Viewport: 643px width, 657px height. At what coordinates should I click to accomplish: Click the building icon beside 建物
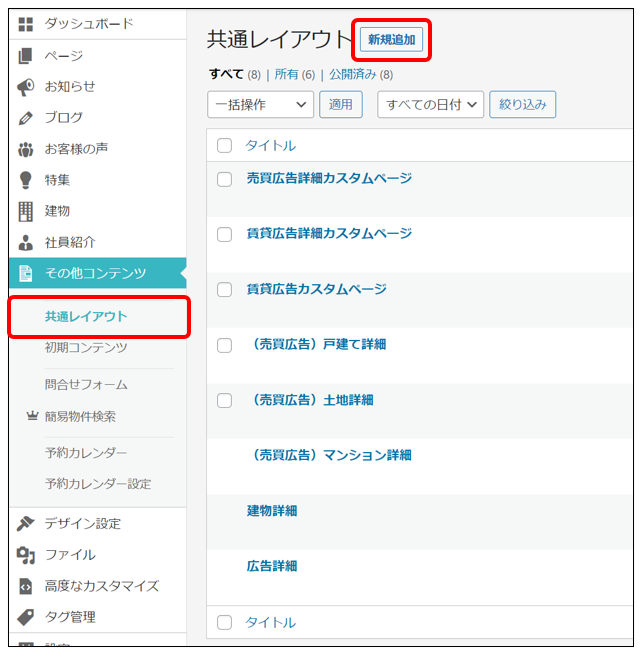point(26,211)
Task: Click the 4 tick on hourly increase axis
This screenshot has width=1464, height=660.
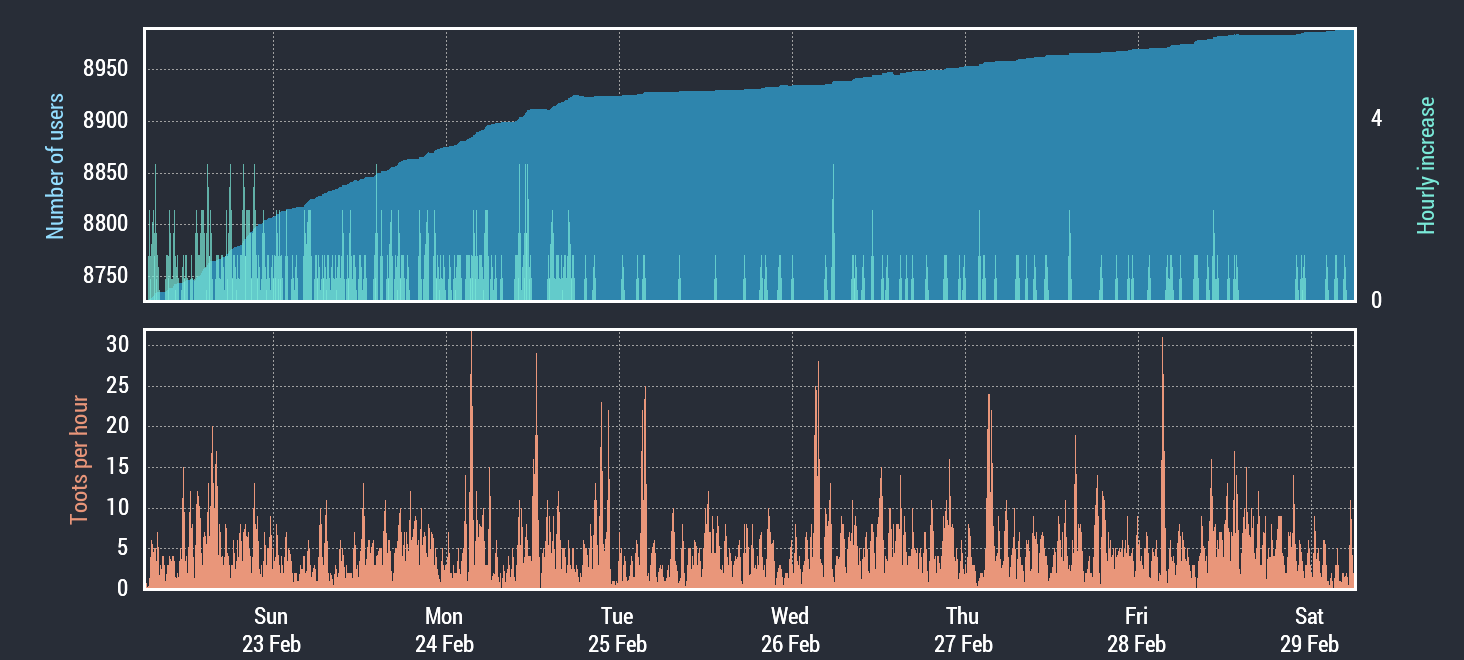Action: pos(1376,119)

- - -

Task to carry out
Render the records above as a two-column CSV with headers instruction and answer. Give one row per record, with its text and its answer each in a single quoted field, line breaks replaced by spaces and the pictures omitted.

Response to this task
instruction,answer
"Viewport: 643px width, 657px height. At what coordinates should I click to accomplish: Click the building icon beside 建物","point(26,211)"
"Task: Click the 4 tick on hourly increase axis This screenshot has width=1464, height=660.","Action: pos(1376,119)"